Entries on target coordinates
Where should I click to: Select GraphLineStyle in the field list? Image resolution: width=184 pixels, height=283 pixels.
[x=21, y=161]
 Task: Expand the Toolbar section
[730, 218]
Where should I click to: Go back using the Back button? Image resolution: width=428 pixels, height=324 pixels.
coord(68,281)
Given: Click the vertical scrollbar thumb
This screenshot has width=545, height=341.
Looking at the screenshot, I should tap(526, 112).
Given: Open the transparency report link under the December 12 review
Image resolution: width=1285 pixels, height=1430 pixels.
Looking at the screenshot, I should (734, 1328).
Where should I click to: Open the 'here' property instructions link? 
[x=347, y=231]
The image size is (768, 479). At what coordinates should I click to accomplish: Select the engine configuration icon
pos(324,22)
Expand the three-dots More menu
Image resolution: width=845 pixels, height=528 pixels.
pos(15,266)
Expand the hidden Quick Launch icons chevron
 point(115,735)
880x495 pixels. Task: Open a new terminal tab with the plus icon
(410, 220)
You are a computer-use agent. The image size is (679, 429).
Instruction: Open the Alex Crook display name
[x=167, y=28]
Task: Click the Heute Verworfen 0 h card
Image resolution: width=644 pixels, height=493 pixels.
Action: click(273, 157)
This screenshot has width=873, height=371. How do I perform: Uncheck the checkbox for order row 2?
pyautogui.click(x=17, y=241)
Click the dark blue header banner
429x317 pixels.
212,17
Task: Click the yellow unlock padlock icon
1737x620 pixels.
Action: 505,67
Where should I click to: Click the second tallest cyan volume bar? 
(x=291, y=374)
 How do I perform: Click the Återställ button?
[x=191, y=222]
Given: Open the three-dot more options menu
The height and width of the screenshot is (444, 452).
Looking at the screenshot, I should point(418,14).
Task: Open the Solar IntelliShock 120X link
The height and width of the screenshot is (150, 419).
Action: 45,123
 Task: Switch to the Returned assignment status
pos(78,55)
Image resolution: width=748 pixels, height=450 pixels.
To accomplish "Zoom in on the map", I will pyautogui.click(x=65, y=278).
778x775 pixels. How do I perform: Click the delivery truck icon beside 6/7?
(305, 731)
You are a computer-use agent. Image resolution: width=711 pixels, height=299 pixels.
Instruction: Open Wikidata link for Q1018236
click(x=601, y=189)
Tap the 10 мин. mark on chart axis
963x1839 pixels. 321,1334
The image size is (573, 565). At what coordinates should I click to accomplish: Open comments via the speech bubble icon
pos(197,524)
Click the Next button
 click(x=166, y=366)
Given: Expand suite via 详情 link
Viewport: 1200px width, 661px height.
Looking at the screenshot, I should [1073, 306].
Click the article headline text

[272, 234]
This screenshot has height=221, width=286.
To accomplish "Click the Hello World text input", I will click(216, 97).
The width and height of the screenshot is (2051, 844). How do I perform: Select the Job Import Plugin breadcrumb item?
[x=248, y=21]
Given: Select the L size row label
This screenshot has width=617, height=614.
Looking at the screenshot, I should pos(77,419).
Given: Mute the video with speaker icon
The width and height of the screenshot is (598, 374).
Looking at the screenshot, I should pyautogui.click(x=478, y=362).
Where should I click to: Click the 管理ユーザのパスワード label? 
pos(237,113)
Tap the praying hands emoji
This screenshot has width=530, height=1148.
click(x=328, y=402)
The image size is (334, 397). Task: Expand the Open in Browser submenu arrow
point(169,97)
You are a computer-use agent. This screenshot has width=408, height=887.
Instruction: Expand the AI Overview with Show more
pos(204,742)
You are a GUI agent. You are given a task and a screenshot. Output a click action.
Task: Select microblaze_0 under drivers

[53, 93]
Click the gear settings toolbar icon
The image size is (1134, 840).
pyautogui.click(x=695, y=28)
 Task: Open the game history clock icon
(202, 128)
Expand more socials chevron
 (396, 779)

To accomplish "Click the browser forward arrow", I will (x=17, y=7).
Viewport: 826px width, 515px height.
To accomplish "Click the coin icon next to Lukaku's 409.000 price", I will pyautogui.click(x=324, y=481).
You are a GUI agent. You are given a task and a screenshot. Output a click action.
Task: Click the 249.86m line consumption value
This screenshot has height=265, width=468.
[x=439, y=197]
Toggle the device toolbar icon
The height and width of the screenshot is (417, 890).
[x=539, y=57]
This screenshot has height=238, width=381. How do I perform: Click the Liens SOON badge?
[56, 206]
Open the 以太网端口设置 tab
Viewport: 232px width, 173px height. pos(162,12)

- Task
From the listing above, select every line that contains the word "accomplish". Treat uppercase and lowercase as distinct.

- Finished answer
The image size is (768, 479). At what coordinates should I click to accomplish: Select the engine configuration icon
To accomplish "Zoom in on the map", I will pyautogui.click(x=65, y=278).
The image size is (573, 565). At what coordinates should I click to accomplish: Open comments via the speech bubble icon
To accomplish "Click the Hello World text input", I will click(216, 97).
To accomplish "Click the browser forward arrow", I will (x=17, y=7).
To accomplish "Click the coin icon next to Lukaku's 409.000 price", I will pyautogui.click(x=324, y=481).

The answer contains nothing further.